MIAMI – Nissan is aware that to be a leader in Latin America it has to play hard and ride out the current financial crisis in Argentina, where in July it opened its new plant, the head of the Japanese automaker’s operations in the region told EFE.
“We’re not here giving it all we’ve got just to be a marginal player – we want to be a leader in the region,” Jose Luis Valla said during an interview in Miami, from where he directs Nissan’s Latin American operations.
One way Nissan has played hard is with the $600 million invested in its plant in the Central Argentine city of Cordoba, which started production last July 31, and comes in addition to the assembly line at Resende, Brazil, in which the automaker invested another $187.5 million.
“What we have to do is play hard in countries that set the pace,” he said in reference to Brazil and Argentina, which represent 70 percent of the regional auto market.
Gone are the days when Nissan was simply an importer with a 3 percent market share – this year it has topped 5 percent.
Valls said that now it has “something to play with” and its plan is to take at least a 7 percent market share over the next six years with its current rate of investment, a target he calls conservative.

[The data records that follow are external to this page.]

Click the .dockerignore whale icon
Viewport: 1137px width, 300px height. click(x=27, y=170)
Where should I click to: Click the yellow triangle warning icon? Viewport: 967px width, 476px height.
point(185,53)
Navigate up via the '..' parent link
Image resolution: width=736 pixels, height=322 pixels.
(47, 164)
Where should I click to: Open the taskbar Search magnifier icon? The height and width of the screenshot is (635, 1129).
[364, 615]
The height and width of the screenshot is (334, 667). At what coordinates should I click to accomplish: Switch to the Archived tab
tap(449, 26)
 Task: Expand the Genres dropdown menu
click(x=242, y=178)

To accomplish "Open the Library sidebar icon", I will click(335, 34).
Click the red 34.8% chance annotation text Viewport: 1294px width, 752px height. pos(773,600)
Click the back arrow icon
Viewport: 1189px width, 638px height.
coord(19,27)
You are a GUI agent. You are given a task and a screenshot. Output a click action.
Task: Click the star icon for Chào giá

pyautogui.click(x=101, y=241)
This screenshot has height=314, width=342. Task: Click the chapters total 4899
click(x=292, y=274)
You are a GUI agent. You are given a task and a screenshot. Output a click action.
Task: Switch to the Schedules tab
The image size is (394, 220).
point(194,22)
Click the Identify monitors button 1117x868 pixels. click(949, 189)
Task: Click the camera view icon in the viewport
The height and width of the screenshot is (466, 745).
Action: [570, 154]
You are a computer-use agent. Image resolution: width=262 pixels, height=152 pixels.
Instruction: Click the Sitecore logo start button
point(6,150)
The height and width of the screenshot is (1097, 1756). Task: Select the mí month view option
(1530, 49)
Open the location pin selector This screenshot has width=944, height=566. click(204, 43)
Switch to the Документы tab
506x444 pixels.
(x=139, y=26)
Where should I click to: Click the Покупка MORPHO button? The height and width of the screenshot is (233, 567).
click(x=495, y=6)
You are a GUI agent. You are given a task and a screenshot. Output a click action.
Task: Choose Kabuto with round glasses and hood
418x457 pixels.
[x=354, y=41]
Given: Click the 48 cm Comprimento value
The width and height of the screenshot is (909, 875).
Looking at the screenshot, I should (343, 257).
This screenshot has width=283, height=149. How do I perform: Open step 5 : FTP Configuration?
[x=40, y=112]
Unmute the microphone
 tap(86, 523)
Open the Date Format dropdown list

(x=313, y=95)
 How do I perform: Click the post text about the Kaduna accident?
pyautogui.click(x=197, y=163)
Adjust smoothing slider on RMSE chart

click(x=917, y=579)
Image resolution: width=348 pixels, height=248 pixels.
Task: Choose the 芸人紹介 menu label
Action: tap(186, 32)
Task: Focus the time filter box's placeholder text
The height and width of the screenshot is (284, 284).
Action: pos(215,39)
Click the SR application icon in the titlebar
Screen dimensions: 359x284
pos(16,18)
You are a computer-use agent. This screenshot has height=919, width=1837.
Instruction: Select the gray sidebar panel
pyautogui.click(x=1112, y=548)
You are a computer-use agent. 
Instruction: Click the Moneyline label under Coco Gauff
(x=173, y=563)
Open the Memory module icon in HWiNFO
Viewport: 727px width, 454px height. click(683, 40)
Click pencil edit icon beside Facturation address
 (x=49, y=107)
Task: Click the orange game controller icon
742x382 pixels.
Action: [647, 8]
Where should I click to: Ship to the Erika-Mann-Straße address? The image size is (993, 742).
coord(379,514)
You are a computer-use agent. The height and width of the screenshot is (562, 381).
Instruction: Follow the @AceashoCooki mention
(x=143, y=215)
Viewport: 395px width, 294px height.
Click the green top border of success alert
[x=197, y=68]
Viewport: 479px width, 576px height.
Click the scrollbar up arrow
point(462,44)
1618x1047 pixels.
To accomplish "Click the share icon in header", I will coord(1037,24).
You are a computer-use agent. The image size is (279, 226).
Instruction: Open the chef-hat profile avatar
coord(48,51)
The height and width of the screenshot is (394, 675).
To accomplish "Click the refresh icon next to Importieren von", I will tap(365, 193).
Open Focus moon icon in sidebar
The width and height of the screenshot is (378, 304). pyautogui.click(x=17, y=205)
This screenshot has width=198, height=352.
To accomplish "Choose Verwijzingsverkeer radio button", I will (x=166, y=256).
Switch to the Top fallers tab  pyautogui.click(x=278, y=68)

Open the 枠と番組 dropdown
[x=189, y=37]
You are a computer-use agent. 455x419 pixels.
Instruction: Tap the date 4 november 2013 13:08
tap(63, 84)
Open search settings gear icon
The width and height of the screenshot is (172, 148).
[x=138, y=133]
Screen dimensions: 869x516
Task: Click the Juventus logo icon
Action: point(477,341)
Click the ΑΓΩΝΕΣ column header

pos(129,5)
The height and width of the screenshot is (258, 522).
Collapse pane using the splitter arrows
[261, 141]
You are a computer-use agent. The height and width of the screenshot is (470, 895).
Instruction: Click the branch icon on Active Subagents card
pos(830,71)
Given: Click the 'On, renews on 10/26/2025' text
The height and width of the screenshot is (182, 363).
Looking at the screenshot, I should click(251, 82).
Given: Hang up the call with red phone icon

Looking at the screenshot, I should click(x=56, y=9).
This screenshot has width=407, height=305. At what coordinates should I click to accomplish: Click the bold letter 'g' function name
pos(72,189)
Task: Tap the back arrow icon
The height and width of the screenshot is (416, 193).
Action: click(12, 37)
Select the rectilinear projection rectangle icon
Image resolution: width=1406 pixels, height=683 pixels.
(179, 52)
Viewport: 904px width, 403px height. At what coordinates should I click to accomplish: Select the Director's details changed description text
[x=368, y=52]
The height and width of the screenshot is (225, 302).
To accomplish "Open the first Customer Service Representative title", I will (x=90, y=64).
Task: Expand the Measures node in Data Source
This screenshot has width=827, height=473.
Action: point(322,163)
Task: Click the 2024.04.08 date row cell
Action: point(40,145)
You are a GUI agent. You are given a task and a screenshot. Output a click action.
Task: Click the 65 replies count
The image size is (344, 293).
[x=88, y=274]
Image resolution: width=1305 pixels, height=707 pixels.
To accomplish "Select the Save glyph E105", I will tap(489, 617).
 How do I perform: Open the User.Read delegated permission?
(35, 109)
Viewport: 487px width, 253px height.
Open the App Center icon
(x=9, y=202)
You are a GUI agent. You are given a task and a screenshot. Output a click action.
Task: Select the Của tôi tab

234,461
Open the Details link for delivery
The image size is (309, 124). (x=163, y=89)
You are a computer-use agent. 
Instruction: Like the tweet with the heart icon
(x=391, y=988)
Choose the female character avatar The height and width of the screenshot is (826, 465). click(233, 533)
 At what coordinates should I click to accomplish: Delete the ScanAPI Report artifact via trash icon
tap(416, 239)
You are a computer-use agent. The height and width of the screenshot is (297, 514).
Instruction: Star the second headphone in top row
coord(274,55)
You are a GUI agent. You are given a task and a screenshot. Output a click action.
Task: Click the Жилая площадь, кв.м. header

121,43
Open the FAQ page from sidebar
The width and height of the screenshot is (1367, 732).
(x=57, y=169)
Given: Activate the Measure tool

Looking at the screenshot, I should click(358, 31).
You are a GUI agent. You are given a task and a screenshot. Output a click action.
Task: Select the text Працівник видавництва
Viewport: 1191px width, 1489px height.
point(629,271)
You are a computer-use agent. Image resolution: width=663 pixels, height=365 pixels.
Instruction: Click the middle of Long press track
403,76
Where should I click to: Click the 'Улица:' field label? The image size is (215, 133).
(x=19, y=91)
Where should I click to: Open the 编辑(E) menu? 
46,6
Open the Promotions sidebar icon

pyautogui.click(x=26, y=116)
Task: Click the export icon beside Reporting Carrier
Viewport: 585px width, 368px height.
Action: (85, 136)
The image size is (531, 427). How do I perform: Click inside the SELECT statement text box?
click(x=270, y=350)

To do so it is counting on the passenger vehicles made in Resende – March, Versa and Kicks – and the Frontier pickup manufactured in Cordoba.
He said production in Cordoba is going well with vehicles being delivered right on schedule, and with the idea of gradually stepping up the pace while maintaining top quality.
But the inauguration in July in Cordoba, attended by President Mauricio Macri, has been blemished by an Argentine economy “in turmoil,” with a 98 percent drop in the peso against the dollar so far in 2018, which has forced Nissan to “adjust its plans to reality.”
Though without specifying what those adjustments might be, Valls said the situation has made them double down on their “aggressive plan” by running a “highly efficient” operation and speeding up Nissan’s alliances with local manufacturing associates.
“To shield the company from exchange-rate fluctuations, it has to be split into different parts in different places,” Valls said.
He acknowledged that the environment in the short term isn’t ideal, so he is asking the government to maintain “very clear rules” so it’s possible to plan ahead.
With all that, Valls said Argentina’s financial situation doesn’t change his plans at all, since volatility must be accepted as inherent in the region, and he remains confident in Argentina as a market for pickups and vehicles in general.